First Steps

This hands-on tutorial will lead you through the creation of a data science project using Renku. You will execute familiar data analysis tasks, but capturing the lineage of your progress with Renku along the way. Finally, if you have access to a running Renku platform, you will use the web user interface to inspect the captured lineage and spin up an interactive environment.

Before continuing with this tutorial, please make sure you have installed the command-line client.

Our first Renku project

First, create a project directory:

mkdir -p ~/renku-projects/myproject
cd ~/renku-projects/myproject

Initialize the project as a Renku project:

renku init

This command created a git repository for your project and an additional .renku sub-directory:

ls -la .renku

total 8
drwxr-xr-x  3 rok  staff  102 May 22 17:23 .
drwxr-xr-x  8 rok  staff  272 May 22 17:23 ..
-rw-r--r--  1 rok  staff  308 May 22 17:23 metadata.yml

Create a dataset and import data

Creating datasets is useful to group pieces of data together for e.g. sharing or publication.

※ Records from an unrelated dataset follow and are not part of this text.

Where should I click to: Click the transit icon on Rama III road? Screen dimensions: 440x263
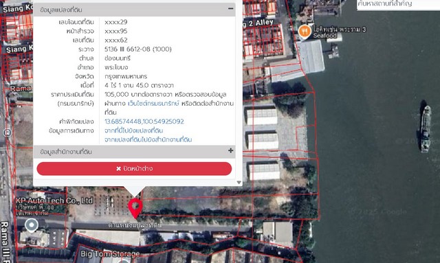tap(7, 133)
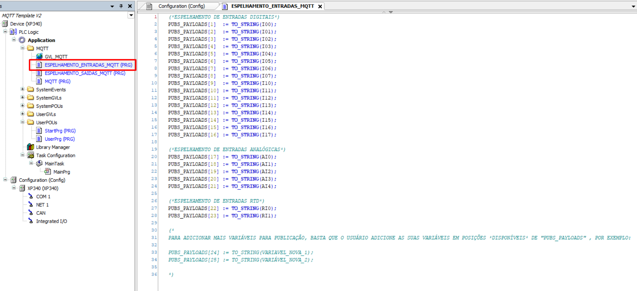Click the Task Configuration icon
Image resolution: width=637 pixels, height=291 pixels.
point(31,156)
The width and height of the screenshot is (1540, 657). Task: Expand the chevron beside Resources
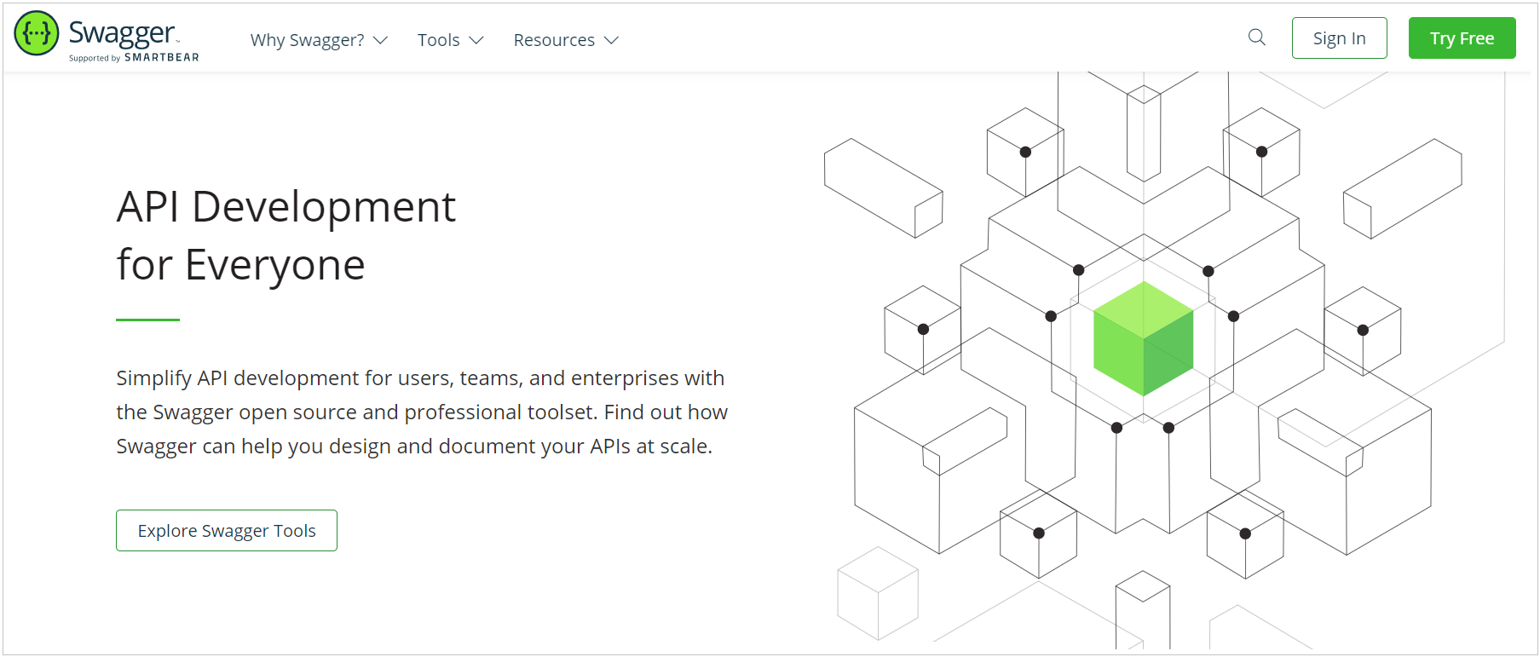611,40
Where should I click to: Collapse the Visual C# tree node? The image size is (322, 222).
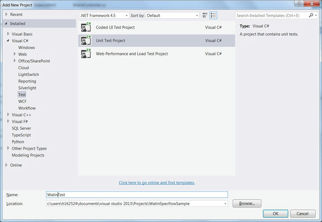pyautogui.click(x=8, y=40)
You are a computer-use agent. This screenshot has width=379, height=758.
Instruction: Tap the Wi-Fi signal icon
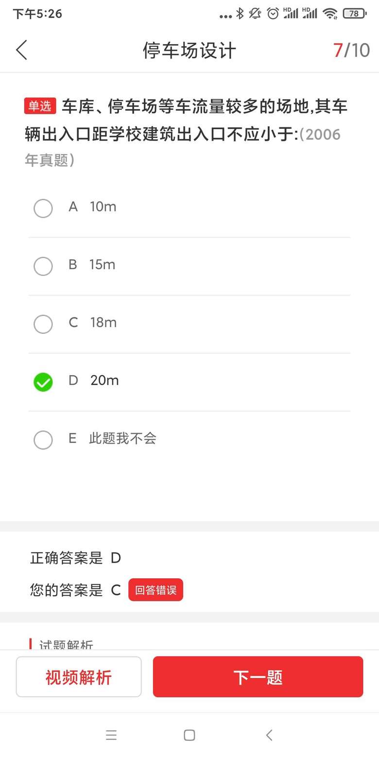tap(330, 14)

renku dataset create mydataset

Creating a dataset ... OK
ls -l data

total 0
drwxr-xr-x  3 rok  staff  102 May 22 17:30 mydataset

At this point, our dataset just consists of metadata in JSON-LD format:

cat data/mydataset/metadata.yml

'@context':
  added: http://schema.org/dateCreated
  affiliation: scoro:affiliate
  authors:
    '@container': '@list'
  created: http://schema.org/dateCreated
  dcterms: http://purl.org/dc/terms/
  dctypes: http://purl.org/dc/dcmitypes/
  email: dcterms:email
  files:
    '@container': '@index'
  foaf: http://xmlns.com/foaf/0.1/
  identifier:
    '@id': dctypes:Dataset
    '@type': '@id'
  name: dcterms:name
  prov: http://www.w3.org/ns/prov#
  scoro: http://purl.org/spar/scoro/
  url: http://schema.org/url
'@type': dctypes:Dataset
authors:
- '@type': dcterms:creator
  affiliation: null
  email: roskarr@ethz.ch
  name: Rok Roskar
created: 2018-05-22 15:30:06.071631
files: {}
identifier: 6a354882-8308-42c0-9516-0b3c55b81f53
name: mydataset

We can import data from a variety of sources: local directories, remote URLs, local or remote git repositories or other Renku projects. Here, we will import the README file of this repo from the web:

renku dataset add mydataset https://raw.githubusercontent.com/SwissDataScienceCenter/renku/master/README.rst

Until now, we have created a Renku project and populated it with a dataset and some data. Next, we will see how to use Renku to create a repeatable workflow.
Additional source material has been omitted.